This past August, the New York Times released an alarming article about plagiarism in U.S. higher education. Citing statistics from a Rutgers University study of 14,000 undergraduates, it reported that over 40 percent of students admitted to having copied text directly from the Internet. More frightening still, 34 percent said they did not consider plagiarizing from the Internet “serious cheating.”
As college professors, high school teachers, and parents become increasingly exasperated with a population of copy-and-pasters that fails to see the harm in a practice that the academic community deems utterly unacceptable, the question arises: How can we ensure that the child of today will not plagiarize in her tomorrows of high school, college, and beyond?
The lesson series entitled Respecting Creative Work — one of many free online resources in Common Sense Media‘s Digital Literacy and Citizenship in a Connected Culture curriculum for grades 6-8-outlines the following guidelines:
1. ASK. How does the author say I can use the work? Do I have to get the creator’s permission first?
2. ACKNOWLEDGE. Did I give credit to the work I used?
3. ADD VALUE. Did I rework the material to make new meaning and add something original?
Although they’re written with older kids in mind, these three rules outline the basic skill set-both conceptual and mechanical-that every child must acquire along the journey from kindergartener to expert term-paperist. If their meanings are abstracted slightly, however, these three, easy-to-remember rules are applicable to children of all ages.
1. ASK: Who made this?
Before they learn how to produce citations, children must learn the concept of idea ownership. This requires an abstraction of more concrete ideas about ownership (“Just like you own this toy, you own your ideas, too”) and an appreciation of history (“All ideas come from people”).

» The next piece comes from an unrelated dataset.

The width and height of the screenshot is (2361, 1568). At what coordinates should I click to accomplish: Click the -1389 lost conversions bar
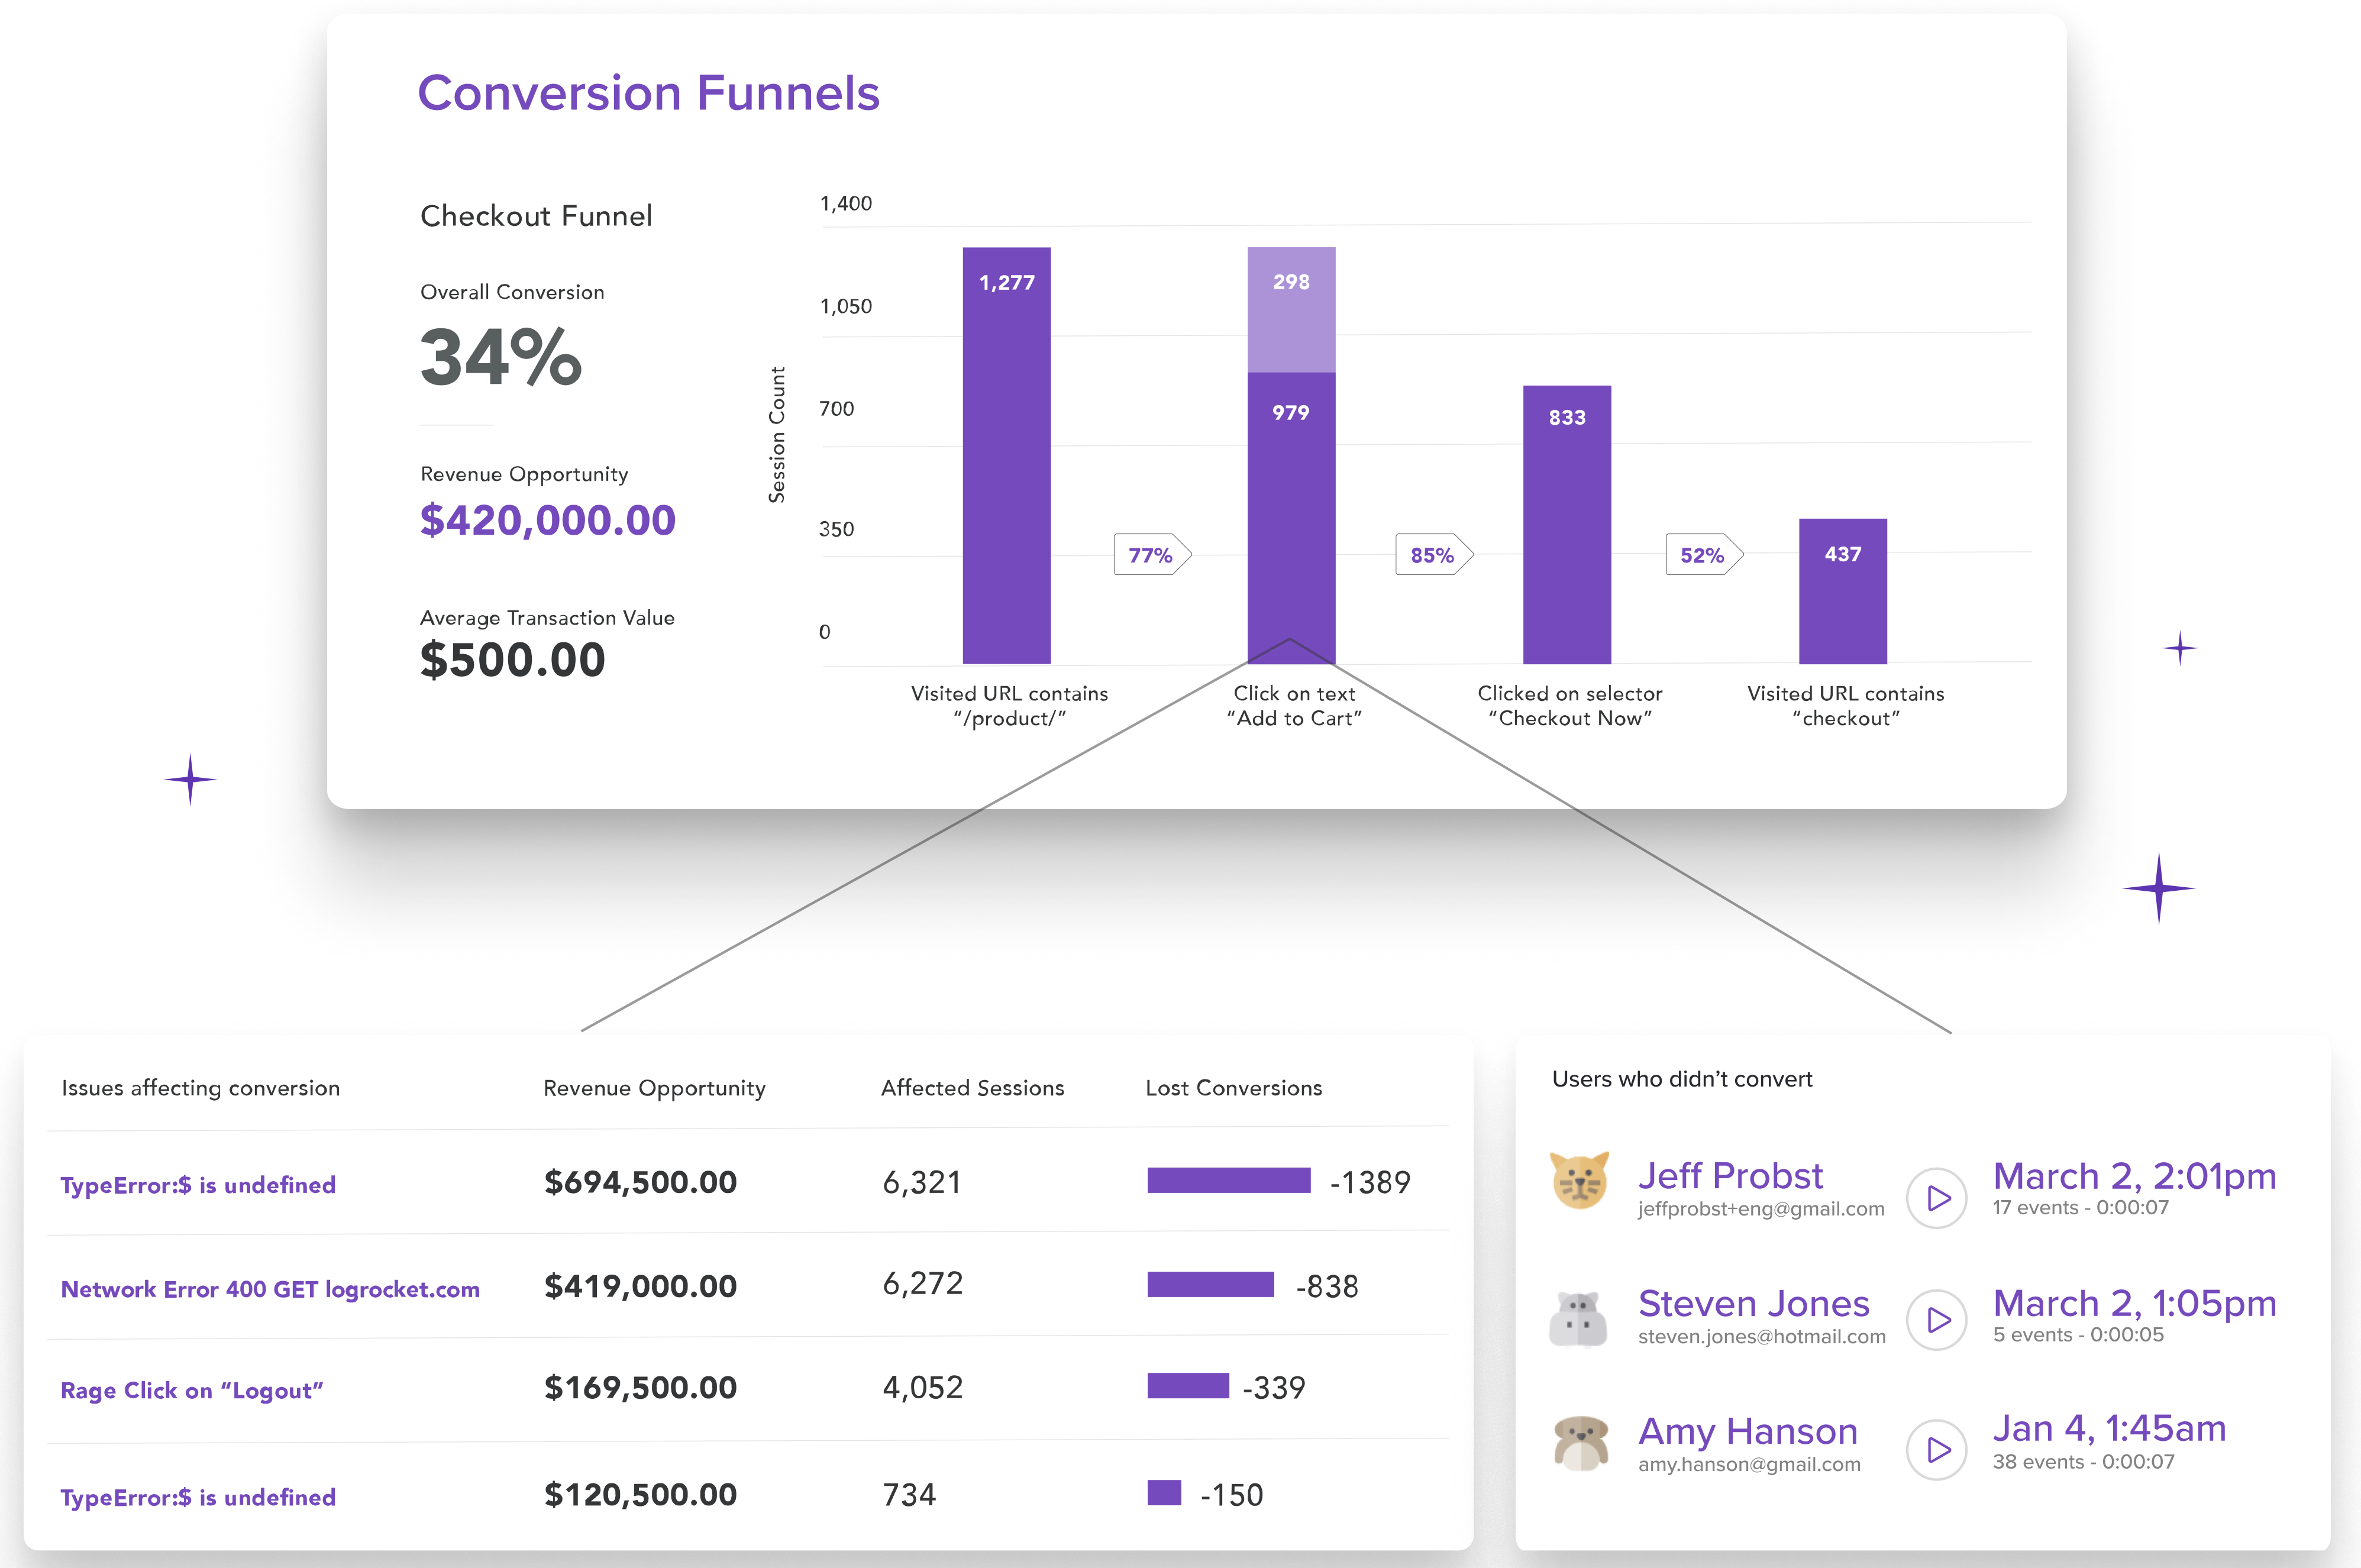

As groundbreaking research on children and plagiarism at Yale’s Social Cognitive Development Lab suggests, notions about idea ownership may develop early. Studies found that children as young as five years old express significant dislike for a person who copies another’s work versus a person who creates an identical copy by coincidence. Teaching children about idea ownership is then simply a matter of explanation, broadening the “No fair, copycat!” reflex to include the online world and compelling them to think about their feelings of ownership over their own ideas when considering those of others. Common sense suggests presenting pictures of authors and artists alongside their work, helping children remember to consider the creator.
2. ACKNOWLEDGE: Did I give credit?
This tenet deals with mechanics. As Stanley Fish noted in his philosophical response to the original August 2010 Times article on college plagiarism, learning to use the conventions necessary for avoiding plagiarism is not unlike memorizing irregular verbs in a second language. Becoming comfortable with the rules takes time and practice, so as soon as kids start learning how to research (another excellent lesson series in the Common Sense curriculum), they should start practicing citations (readwritethink presents a kid-friendly guide for grades 3-5 here).

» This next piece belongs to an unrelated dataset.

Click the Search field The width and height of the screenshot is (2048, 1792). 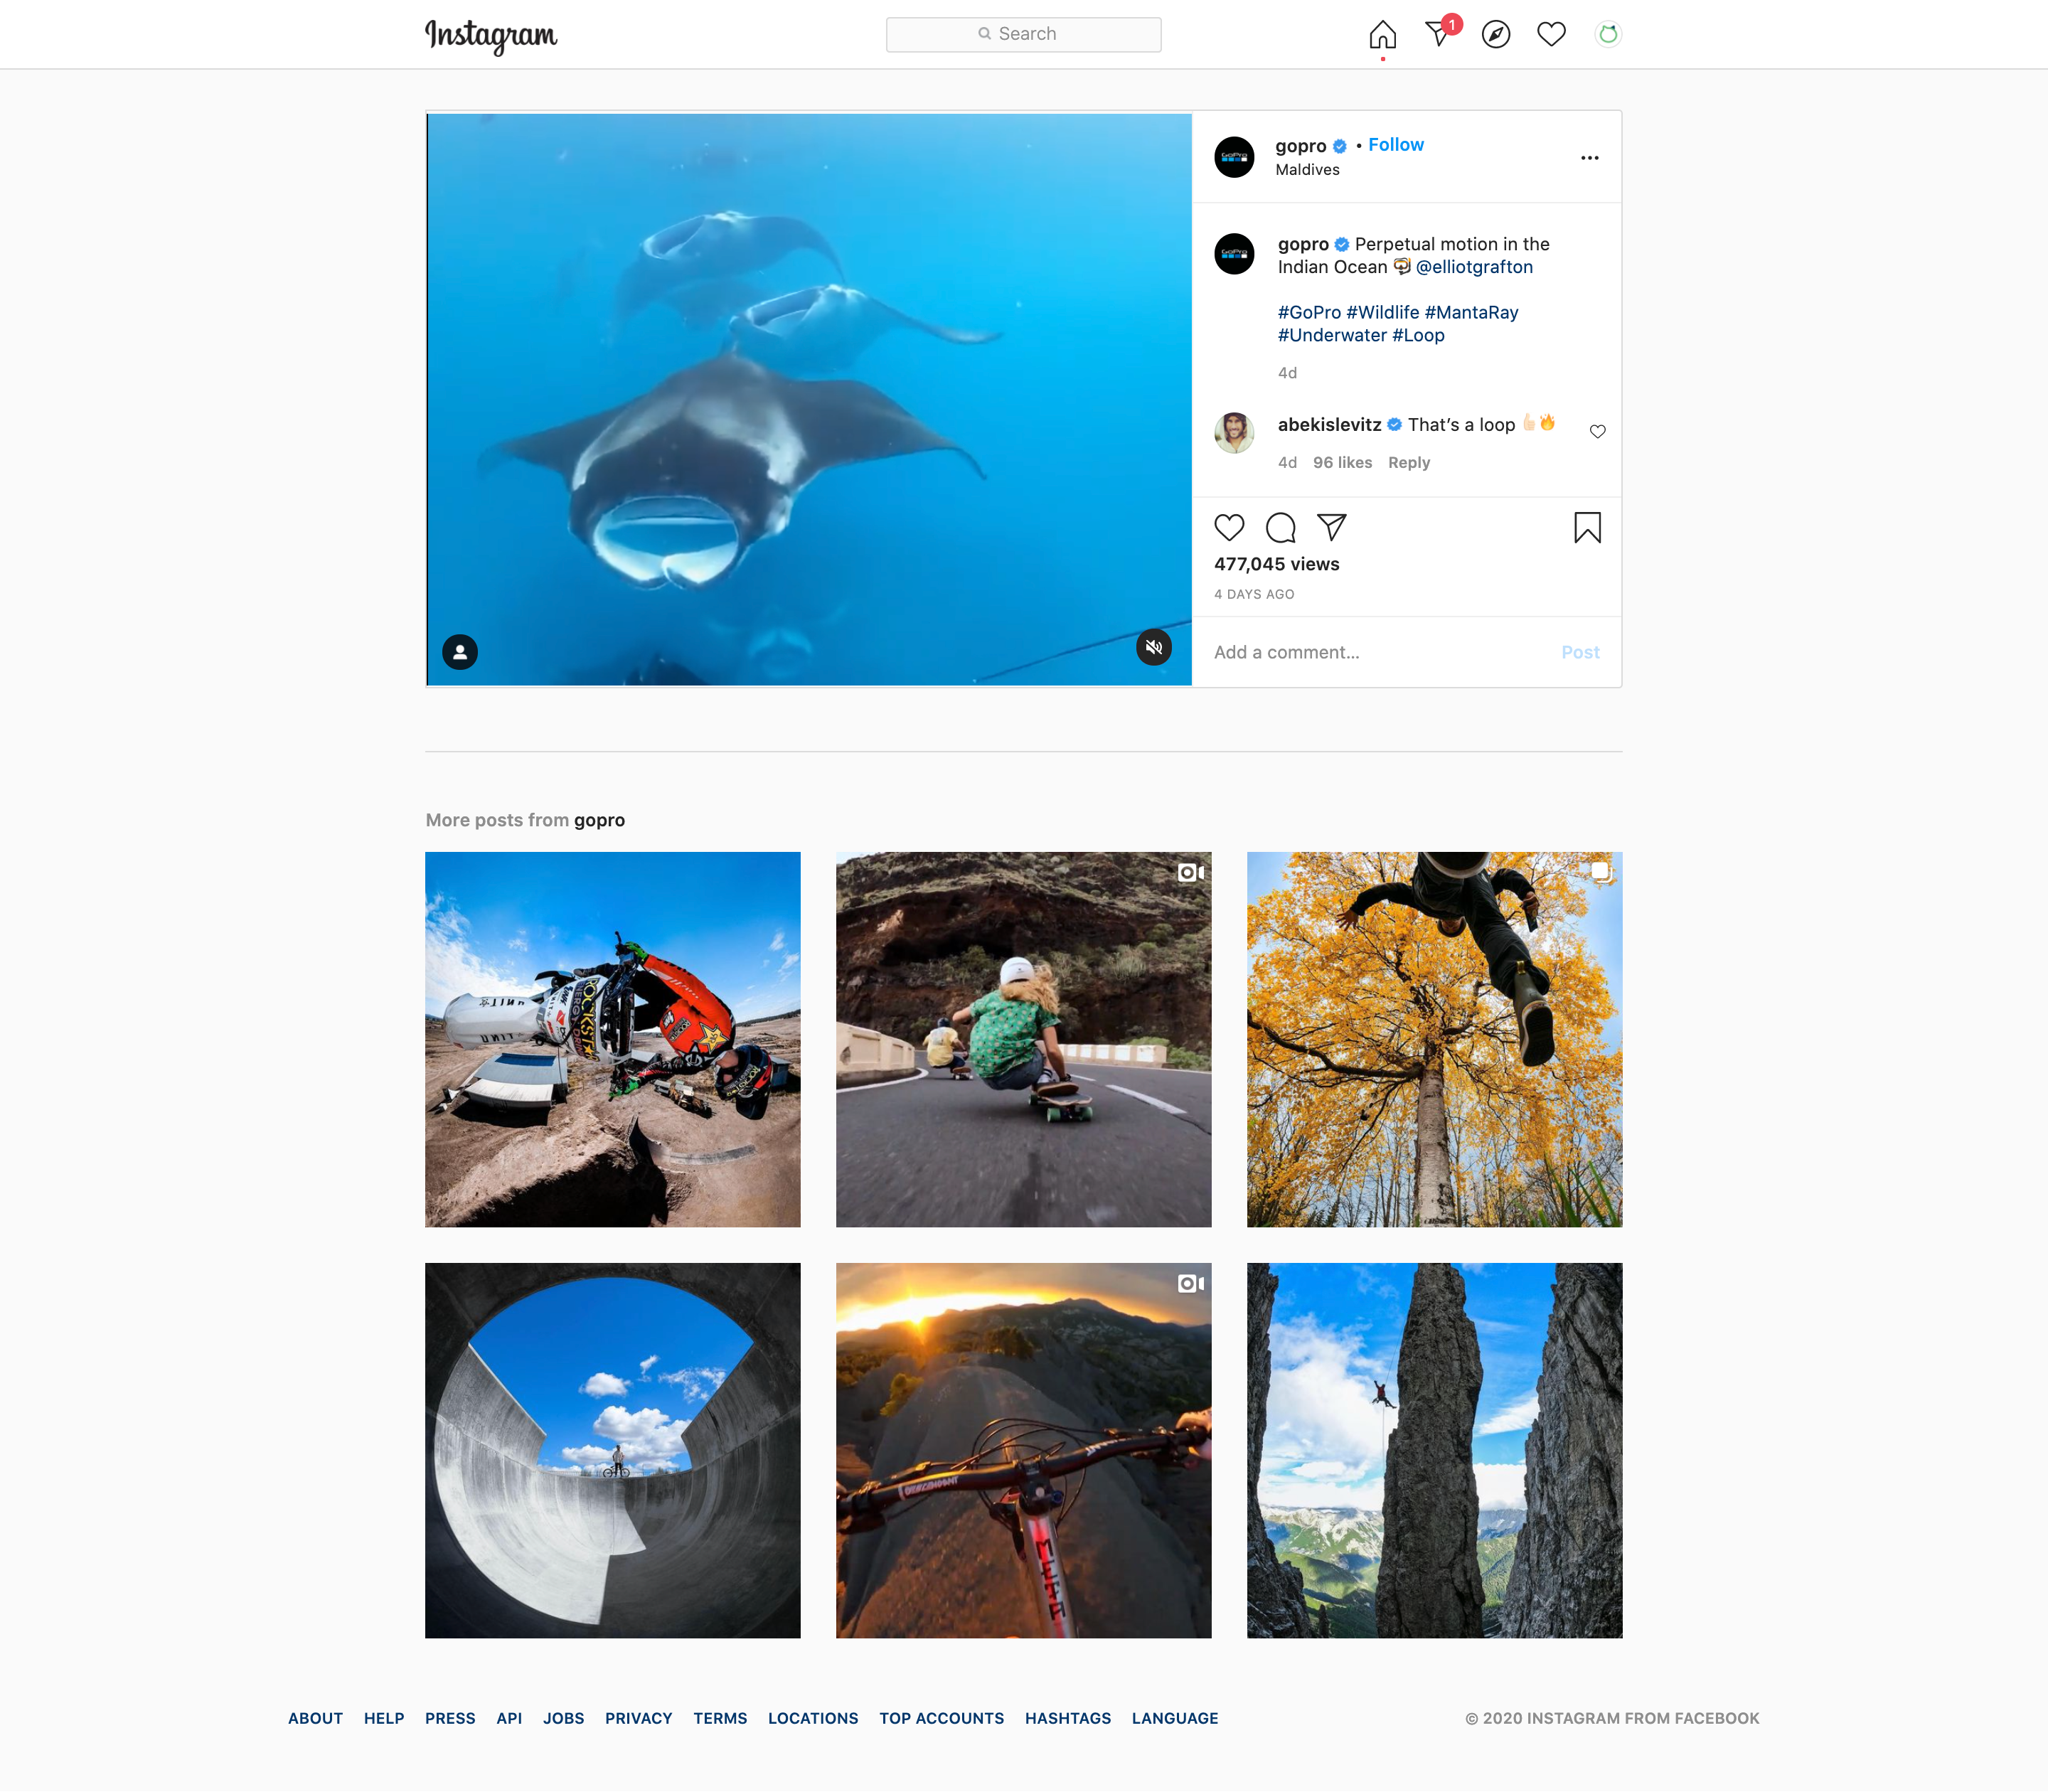[1023, 34]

3. ADD VALUE: Did I do something interesting?
This final point deals with originality: iit asks us to teach children to value uniqueness, innovation, and creativity over the easier alternative of copying others’ work. While this seems perhaps a daunting goal, it may actually be a property that arises naturally when children are creative in groups.
Providing children with environments that allow them to experience the social value of their work empowers them as creators. Anne Dyson, Professor of Curriculum and Instruction at the University of Illinois Urbana-Champaign, has spent years researching the ways in which kindergarteners talk and share ideas while writing stories in their classrooms. Dyson argues that these organic, early forms of creative collaboration-planning imaginary birthday parties, for example — are the experiences through which children come to understand literacy as a social act.

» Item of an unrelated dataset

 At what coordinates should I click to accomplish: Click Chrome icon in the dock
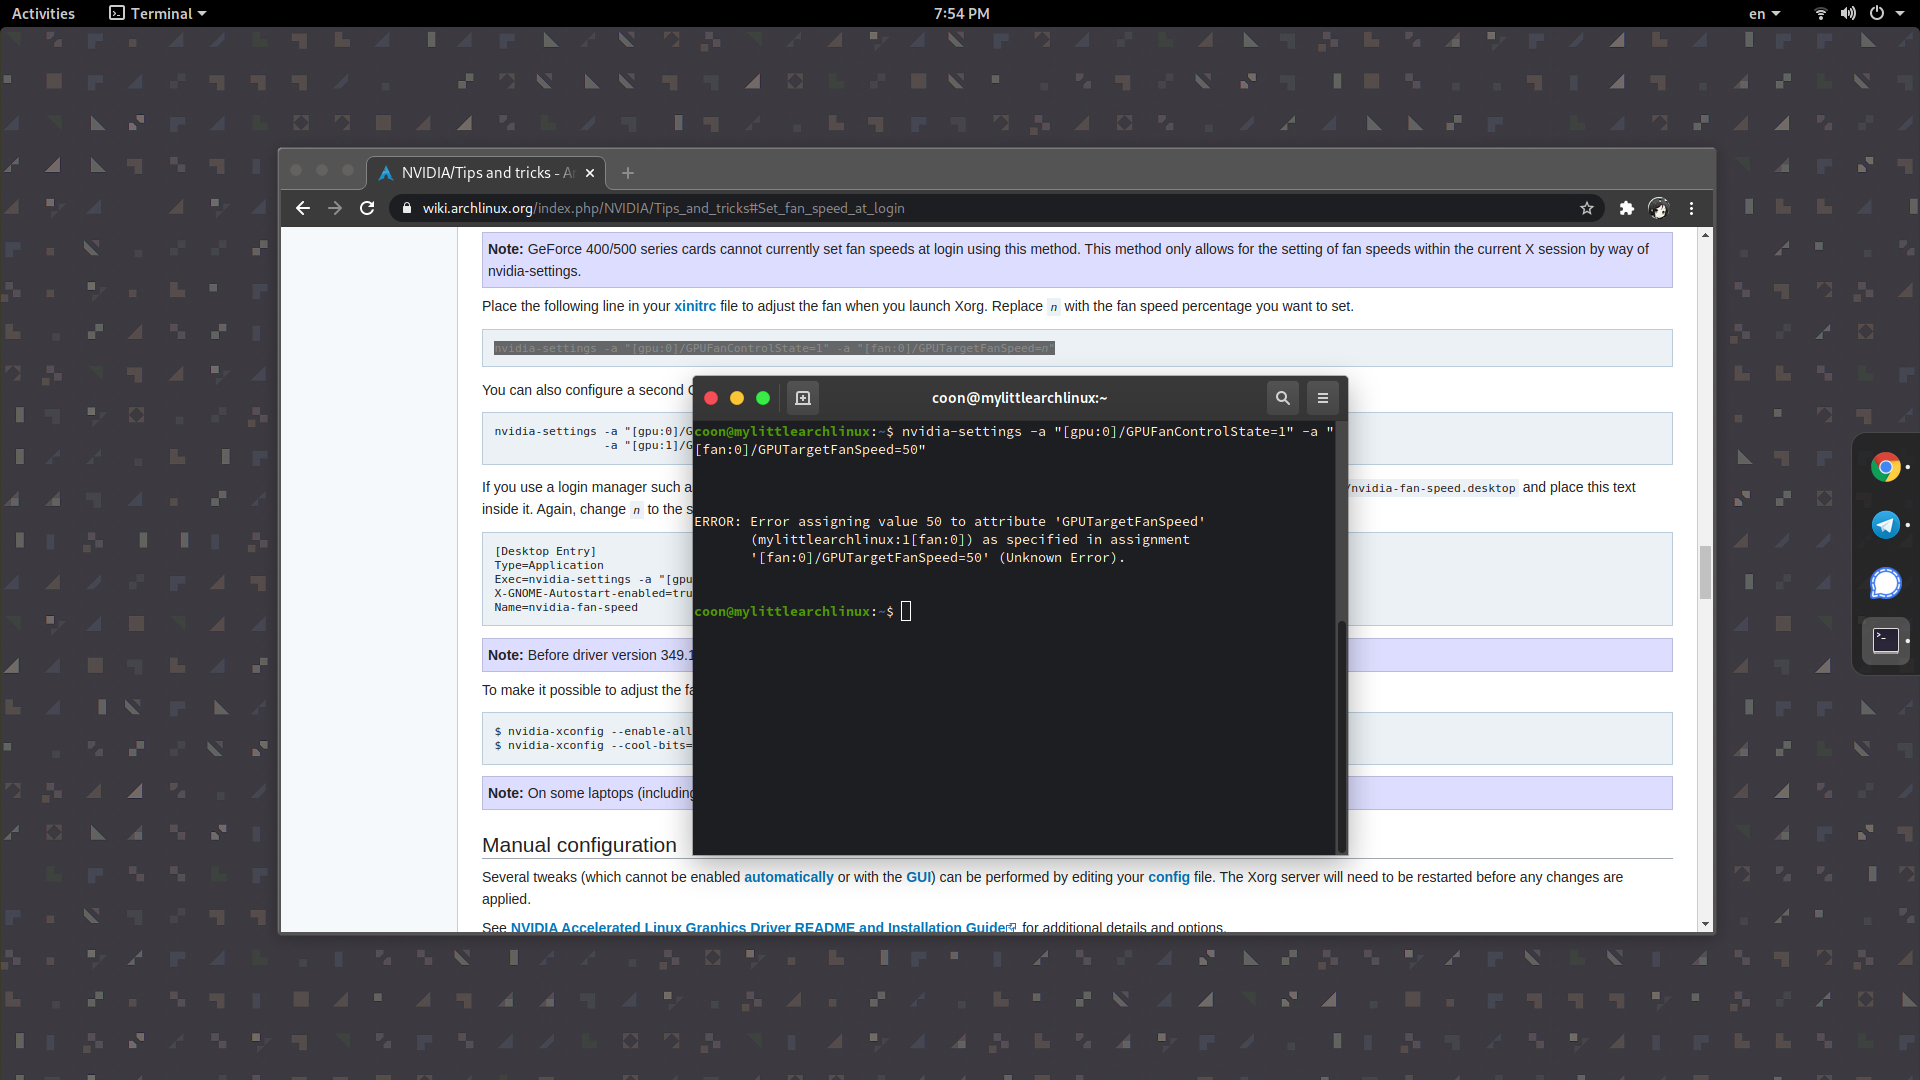[x=1885, y=467]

When the context of creation is within a community of peers, temptations to copy entire works are surpassed by the desire to present novel, interesting material to the group. Individual creativity, originality, and innovation is thus at the heart of all the most exciting creative collaborations and participatory cultures, whether kindergarteners, hiphop artists, or academics are the creators of content.
Giving children experiences with informal intellectual and creative collaboration may be our most powerful strategy for preempting plagiarism. Encouraging children to become practiced and confident media producers will help them prefer the satisfaction of creation to the dullness of plagiarism, even as recent trends in crowdsourcing and content sharing blur traditional lines of idea ownership. The child who experiences the satisfaction and confidence that accompany acts of novel creativity when he is still clutching crayons will grow into the young adult who prefers his own work to Command + C.
Mariel Goddu is a senior at Yale University.